#### WHAT IS BEING ASKED
From the line containing "Task: Click the" down to the last line of the listing, quote everything word for word, and nothing else, keeping pictures out.

#### SUPPLIED MATERIAL
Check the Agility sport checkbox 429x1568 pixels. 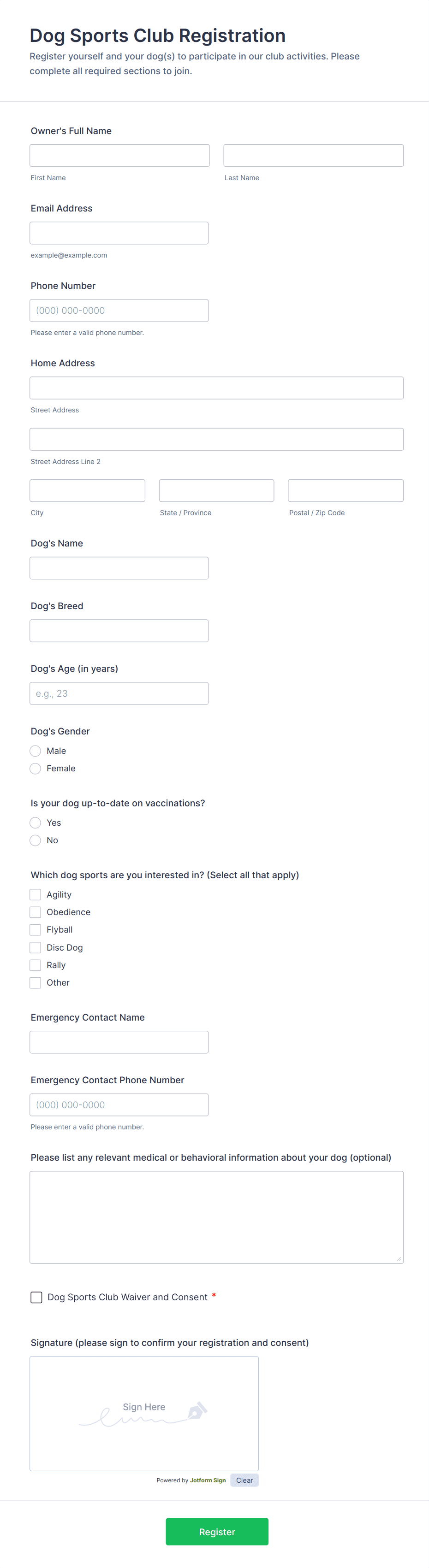tap(36, 894)
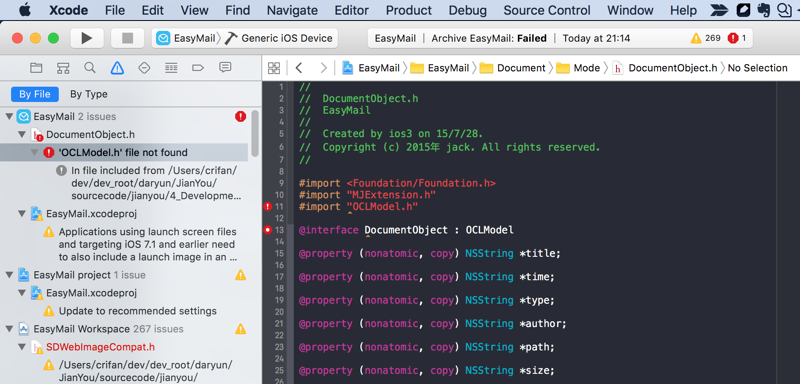Open the Source Control navigator icon
The width and height of the screenshot is (800, 384).
63,68
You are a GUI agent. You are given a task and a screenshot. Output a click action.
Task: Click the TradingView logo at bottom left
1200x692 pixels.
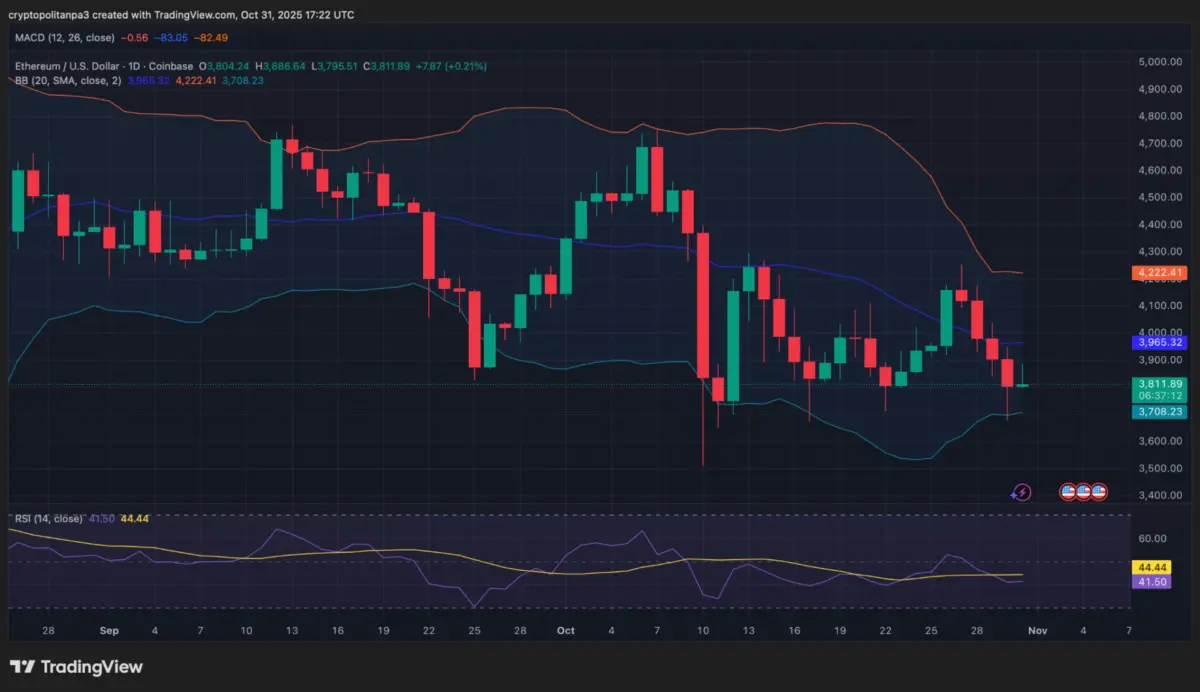click(x=76, y=667)
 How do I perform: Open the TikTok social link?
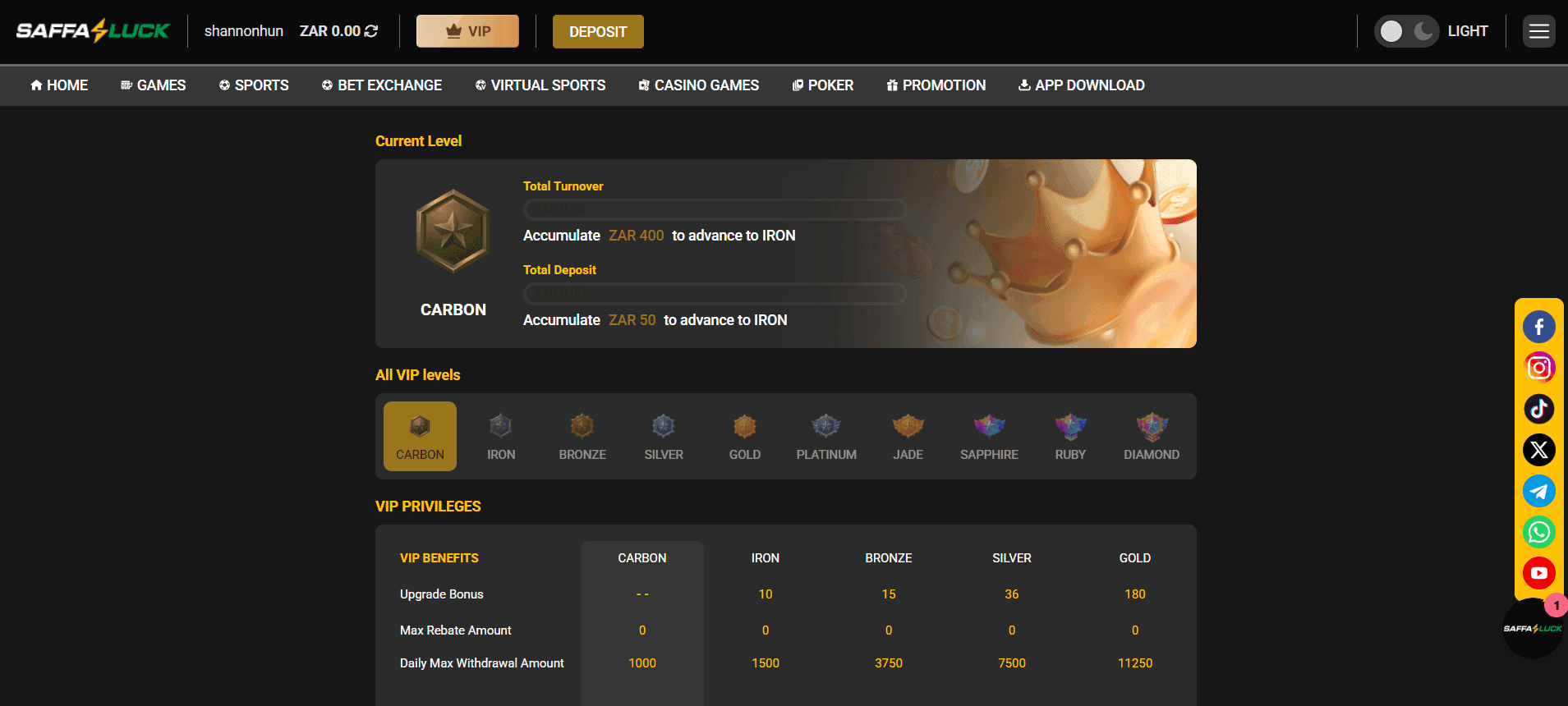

#### RESPONSE TO THE TASK
Task: Click the TradingView logo at bottom left
1200x692 pixels.
click(x=76, y=667)
 How do I perform: Open the TikTok social link?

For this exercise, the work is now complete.